The main thing to watch out for with slices also helps you to think about using slices. Remember that with any slice, there are really two parts:

  • there is a slice header, which keeps a pointer to the array and provides the length and capacity; and
  • there is some underlying array, somewhere.

You can provide the underlying array yourself:

var space [10]int

someSlice := space[:]

or you can use make (or a function that itself calls make) to have the runtime allocate the array somehow.1 Meanwhile, the compiler will allocate the slice header for you.

Calling any function, passing the slice as an argument, will pass it a copy of the slice header. The underlying array is still wherever it is, but the function you call gets a copy of the slice header. Note that in your own functions, you can inspect this slice header, directly or indirectly; see icza's answer to How to inspect slice header?.

Functions that you call might decide on their own: Gosh, this slice header talks about an array that's too small for the things I would like to put into the array. I'll allocate a new array somewhere, copy all the old array's values via the old slice header, and use the new slice header with the new array to do my work. The built in append does exactly this.

A function that does do this sort of thing tends to do it not always, but only sometimes: sometimes, the slice header talks about an array that's already big enough, so it can just put more stuff in the array.

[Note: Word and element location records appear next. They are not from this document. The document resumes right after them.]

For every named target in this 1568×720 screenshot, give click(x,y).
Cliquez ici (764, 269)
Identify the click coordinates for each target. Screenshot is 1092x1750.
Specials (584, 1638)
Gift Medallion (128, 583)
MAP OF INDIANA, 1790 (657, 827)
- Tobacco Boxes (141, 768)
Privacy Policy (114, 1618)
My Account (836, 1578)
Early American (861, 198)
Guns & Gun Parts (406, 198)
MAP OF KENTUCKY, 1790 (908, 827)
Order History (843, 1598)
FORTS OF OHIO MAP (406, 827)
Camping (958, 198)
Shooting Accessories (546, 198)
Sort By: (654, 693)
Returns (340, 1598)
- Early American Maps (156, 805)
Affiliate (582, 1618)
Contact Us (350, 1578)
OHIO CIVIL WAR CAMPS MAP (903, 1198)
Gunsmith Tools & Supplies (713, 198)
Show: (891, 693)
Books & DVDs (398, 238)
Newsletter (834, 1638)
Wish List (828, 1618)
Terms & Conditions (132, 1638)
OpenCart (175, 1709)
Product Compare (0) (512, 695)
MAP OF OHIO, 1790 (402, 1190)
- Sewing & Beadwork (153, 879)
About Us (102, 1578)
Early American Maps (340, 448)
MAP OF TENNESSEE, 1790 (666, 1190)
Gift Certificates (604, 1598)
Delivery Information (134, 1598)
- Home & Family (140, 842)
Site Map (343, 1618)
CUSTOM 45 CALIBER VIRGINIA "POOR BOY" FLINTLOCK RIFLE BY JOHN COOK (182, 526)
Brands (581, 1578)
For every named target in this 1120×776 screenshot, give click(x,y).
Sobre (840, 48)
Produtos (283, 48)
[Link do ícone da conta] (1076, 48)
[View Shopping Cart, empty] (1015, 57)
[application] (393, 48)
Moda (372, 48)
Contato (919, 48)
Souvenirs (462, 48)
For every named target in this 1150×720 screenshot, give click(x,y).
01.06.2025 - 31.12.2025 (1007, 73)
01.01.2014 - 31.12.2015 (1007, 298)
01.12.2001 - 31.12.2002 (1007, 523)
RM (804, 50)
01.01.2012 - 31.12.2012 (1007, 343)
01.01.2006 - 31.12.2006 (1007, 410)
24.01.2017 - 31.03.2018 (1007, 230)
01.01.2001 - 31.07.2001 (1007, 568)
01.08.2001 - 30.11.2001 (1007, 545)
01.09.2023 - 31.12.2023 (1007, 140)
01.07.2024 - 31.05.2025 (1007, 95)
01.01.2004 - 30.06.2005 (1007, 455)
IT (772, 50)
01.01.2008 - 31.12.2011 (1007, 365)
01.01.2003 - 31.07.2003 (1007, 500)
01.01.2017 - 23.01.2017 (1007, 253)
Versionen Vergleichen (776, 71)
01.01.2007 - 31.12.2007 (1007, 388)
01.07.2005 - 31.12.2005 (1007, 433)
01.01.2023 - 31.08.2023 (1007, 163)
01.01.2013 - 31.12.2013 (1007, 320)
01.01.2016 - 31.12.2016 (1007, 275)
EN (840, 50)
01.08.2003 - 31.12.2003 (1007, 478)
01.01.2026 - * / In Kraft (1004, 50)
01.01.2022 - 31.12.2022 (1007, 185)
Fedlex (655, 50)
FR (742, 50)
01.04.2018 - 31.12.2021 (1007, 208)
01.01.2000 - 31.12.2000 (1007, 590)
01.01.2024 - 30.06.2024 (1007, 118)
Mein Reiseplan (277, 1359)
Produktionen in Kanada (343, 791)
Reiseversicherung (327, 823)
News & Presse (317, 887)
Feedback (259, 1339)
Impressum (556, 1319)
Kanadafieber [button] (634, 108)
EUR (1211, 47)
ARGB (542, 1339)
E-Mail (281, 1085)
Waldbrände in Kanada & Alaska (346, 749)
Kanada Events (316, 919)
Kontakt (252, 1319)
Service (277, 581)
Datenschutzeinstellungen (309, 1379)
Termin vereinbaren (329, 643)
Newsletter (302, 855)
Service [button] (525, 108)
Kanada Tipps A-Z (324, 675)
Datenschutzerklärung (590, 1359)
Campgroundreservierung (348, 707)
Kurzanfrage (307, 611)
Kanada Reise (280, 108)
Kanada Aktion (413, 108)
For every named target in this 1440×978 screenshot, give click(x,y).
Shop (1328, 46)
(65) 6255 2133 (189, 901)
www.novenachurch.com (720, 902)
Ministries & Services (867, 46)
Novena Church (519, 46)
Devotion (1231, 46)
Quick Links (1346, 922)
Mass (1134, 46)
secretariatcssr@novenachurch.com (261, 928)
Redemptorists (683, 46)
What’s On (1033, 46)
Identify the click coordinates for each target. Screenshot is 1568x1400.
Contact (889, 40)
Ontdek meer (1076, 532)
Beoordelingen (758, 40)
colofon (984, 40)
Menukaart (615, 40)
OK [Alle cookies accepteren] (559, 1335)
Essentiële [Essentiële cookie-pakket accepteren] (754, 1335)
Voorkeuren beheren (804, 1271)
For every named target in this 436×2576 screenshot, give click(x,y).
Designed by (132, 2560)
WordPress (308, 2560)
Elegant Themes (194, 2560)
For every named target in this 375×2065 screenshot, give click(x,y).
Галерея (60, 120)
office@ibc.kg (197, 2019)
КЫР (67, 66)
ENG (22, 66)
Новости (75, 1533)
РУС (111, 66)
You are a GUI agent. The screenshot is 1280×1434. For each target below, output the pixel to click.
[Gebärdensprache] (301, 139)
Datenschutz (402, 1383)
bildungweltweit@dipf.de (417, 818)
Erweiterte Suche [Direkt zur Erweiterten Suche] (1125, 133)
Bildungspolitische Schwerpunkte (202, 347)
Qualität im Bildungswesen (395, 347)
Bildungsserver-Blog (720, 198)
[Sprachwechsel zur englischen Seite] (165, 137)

A function that does this will, in general, return for you a new slice header. You should grab this new value and use it. The new slice header will have a new pointer, length, and capacity. The new pointer may be the same as the old pointer! If so, watch out for this or any other function—perhaps an outer or inner recursive call—that tries to use either the old or the new slice header to modify the underlying array, because that other function might not expect that modification.

If append (or whatever function you called) decided that, gee, the old underlying array was too small, and therefore allocated a new one and copied data to it, whoever still has the old slice header is "safe" from any meddling anyone does to the underlying array using the new slice header. So the code might sometimes work, and then sometimes fail, depending on whether append (or whatever) decided to re-use the existing array, or make a new one.

That's what you need to watch out for, and that's why you need to pay attention to who has which slice headers and what underlying arrays those headers might be using.


1There's a certain degree of "magic" behind this make allocation, which in the end, is just some very careful use of the unsafe package so that the compiler and runtime can collude to produce useful results. You are allowed to peek at the internals as the Go runtime source code is available to all, but the Go authors reserve the right to change the internals in the future, if the update makes Go code faster or better or whatever.